§ TASK STATEMENT
In the data below, find each line containing the string "computer" and return it.

Recorded data
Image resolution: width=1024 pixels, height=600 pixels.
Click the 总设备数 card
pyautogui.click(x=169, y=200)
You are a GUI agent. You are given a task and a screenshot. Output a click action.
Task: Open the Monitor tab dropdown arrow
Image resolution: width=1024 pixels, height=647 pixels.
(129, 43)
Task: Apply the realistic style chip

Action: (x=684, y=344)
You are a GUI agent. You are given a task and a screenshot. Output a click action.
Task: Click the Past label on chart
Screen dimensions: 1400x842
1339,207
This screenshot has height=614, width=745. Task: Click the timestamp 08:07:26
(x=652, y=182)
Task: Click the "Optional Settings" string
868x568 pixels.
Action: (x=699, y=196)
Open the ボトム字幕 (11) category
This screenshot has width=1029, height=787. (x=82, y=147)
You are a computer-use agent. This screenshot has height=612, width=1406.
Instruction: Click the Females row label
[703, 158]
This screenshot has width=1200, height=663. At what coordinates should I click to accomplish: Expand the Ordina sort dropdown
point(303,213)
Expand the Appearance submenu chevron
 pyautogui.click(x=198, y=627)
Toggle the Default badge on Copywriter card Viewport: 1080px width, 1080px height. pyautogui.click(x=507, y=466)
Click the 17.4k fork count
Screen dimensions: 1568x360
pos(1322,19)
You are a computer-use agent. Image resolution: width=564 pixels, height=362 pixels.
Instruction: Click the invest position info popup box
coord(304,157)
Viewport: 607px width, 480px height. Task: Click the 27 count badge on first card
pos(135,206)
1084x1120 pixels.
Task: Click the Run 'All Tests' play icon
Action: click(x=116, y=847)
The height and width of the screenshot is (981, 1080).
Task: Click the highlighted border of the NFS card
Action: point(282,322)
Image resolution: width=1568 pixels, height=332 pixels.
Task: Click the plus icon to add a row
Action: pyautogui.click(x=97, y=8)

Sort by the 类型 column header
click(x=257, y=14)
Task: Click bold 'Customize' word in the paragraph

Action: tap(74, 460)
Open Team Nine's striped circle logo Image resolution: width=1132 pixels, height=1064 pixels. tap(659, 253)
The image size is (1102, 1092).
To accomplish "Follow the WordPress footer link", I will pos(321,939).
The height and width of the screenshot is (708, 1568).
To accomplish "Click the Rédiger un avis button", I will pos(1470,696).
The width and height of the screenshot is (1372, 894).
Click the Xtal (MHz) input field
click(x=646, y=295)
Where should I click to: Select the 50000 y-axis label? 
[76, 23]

§ SOLUTION FOR THIS PROBLEM
You are a computer-use agent. This screenshot has height=612, width=1406.
You are a computer-use agent. Image resolution: width=564 pixels, height=362 pixels.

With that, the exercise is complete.